I can identify. In fact I think I'll forward a copy to my admin folks.
My "gut suspicion", THOROUGHLY confirmed in "the field," is a match with the article. The better the grades, the better the evaluations.
Clearly there is some other criterion (nay..... numerous interacting criteria) besides honest evaluation of instructor "performance" with an eye to "holding faculty accountable." I recall suspecting that very same thing as a student way, way back when they passed "evaluation forms" around in the 1960s at the old U.
(It is to laugh. Ha-ha.)
My particular student body has apparently mastered the T-F-Multiple-Surmise, ostensibly "objective" testing format to the point where a ridiculous number of them score high. Unquestionably, most grades would plummet if I switched to essay tests. Once I figure out how to score such tests quickly, I just may do that. As to actual assigned essays, again my particular "student body" has adopted the plagiarism tactic to such an extent that no pleading, threats or admonitions do any good. Matters got so out of hand that I discontinued all but a very few "short answer" questions on tests, and many students simply chose to leave them blank.

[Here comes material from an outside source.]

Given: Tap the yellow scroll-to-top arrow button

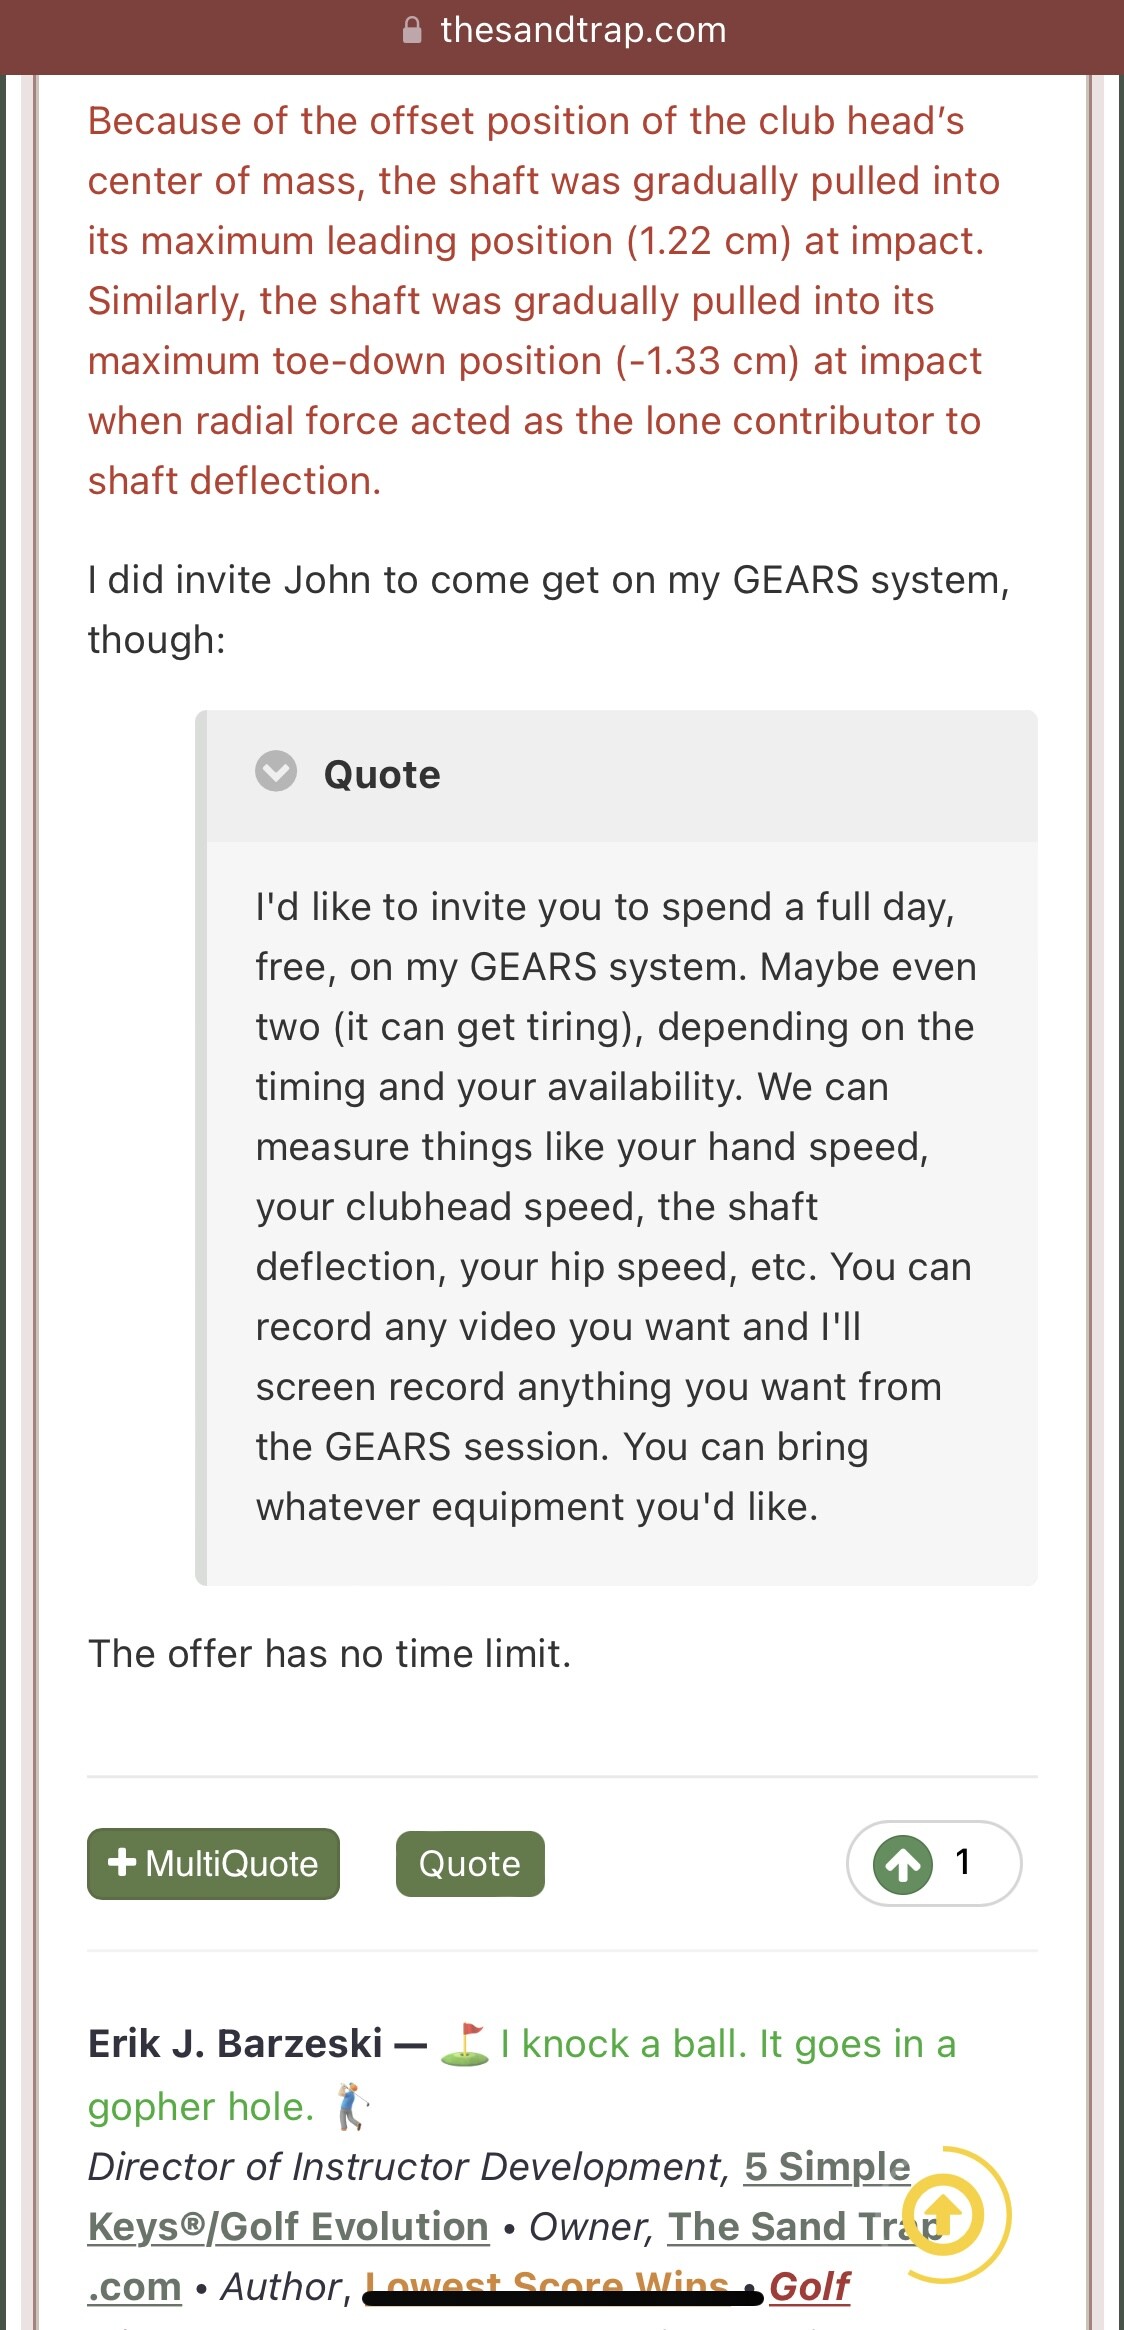Looking at the screenshot, I should click(945, 2213).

And boy-howdy, there really were "negative evaluations" on punishments for plagiarism.
But it's nothing new: Teaching gurus have long reassured us all that, of 100 students in any number of classes, about 4 or 5 actually gain a constructive learning experience. The other 95 have apparently moved on to more modern modes of going through the academic motions.

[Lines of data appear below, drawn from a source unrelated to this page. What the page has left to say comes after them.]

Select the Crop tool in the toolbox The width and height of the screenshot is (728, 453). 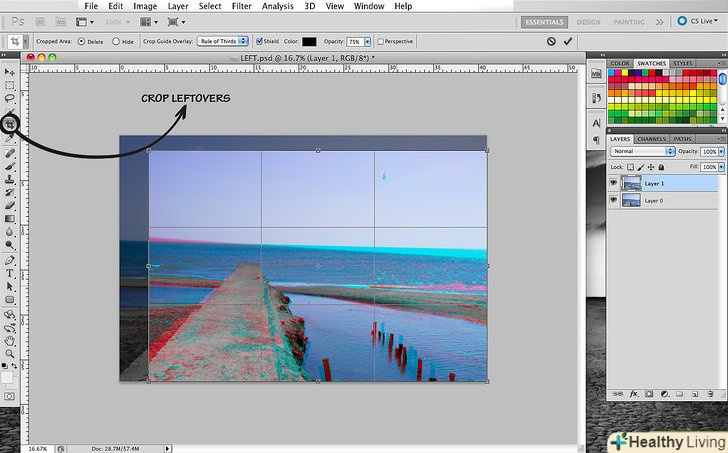[10, 125]
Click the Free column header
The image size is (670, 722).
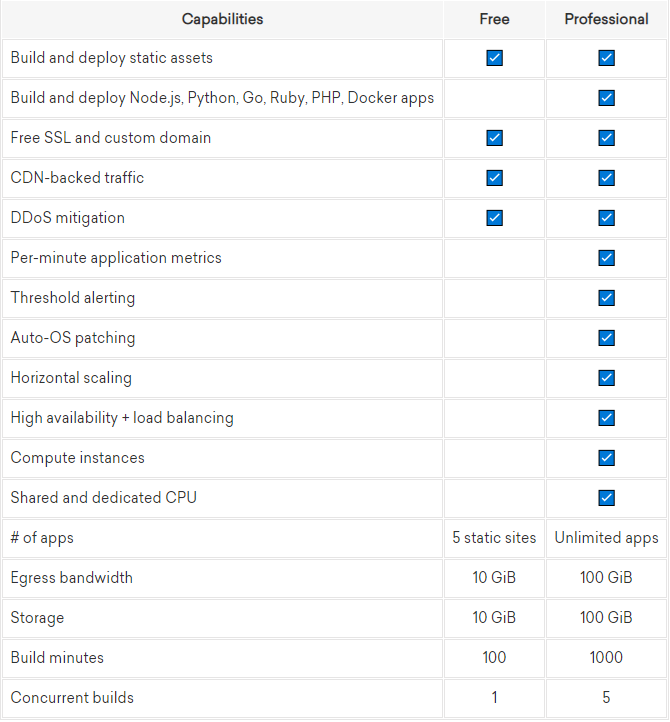tap(494, 19)
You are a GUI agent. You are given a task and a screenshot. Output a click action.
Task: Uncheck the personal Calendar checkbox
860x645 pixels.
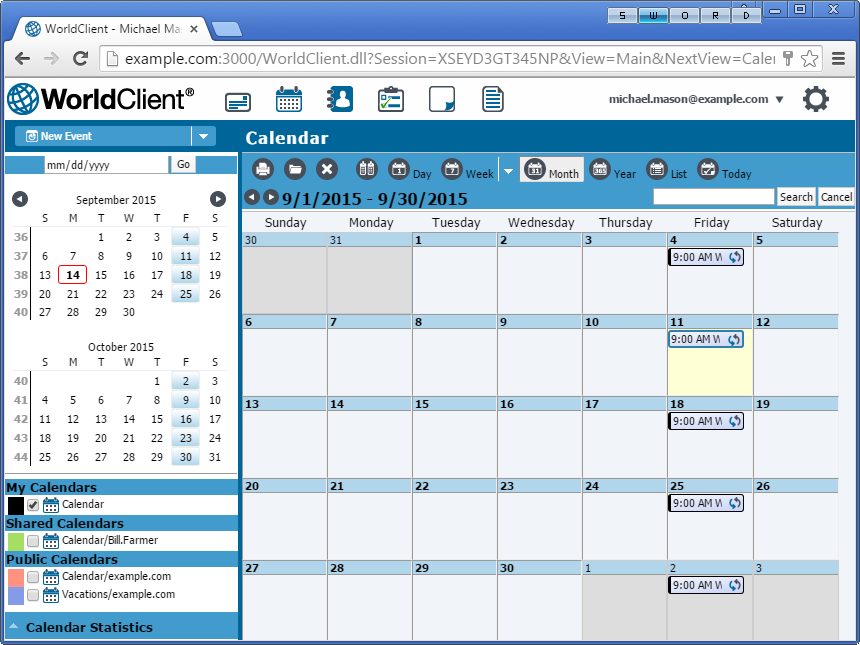click(x=33, y=504)
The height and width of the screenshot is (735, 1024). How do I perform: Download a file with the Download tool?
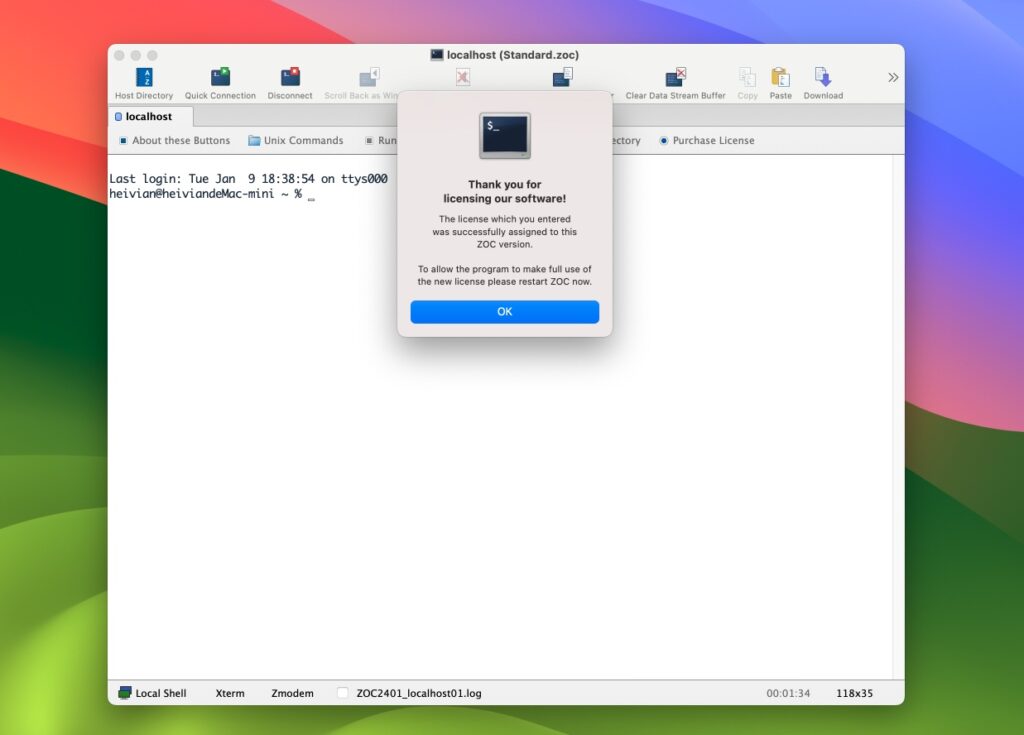822,80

But don't lose heart!......:-)
(P.S. OK, OK, that's hyperbole. Make that 9 or 10 out of every 100.....)
Students stretch truth on teacher evaluations, UNI professor's study
Posted by: "Lloyd Miller" lloyd.miller@...
Date: Mon Dec 13, 2010 5:37 pm ((PST))
You have been sent an online news article from Lloyd Miller as a courtesy of DesMoinesRegister.com.
Students stretch truth on teacher evaluations, UNI professor's study finds
To view the contents on www.desmoinesregister.com, go to:
It's always nice when data support anecdotal gut suspicions.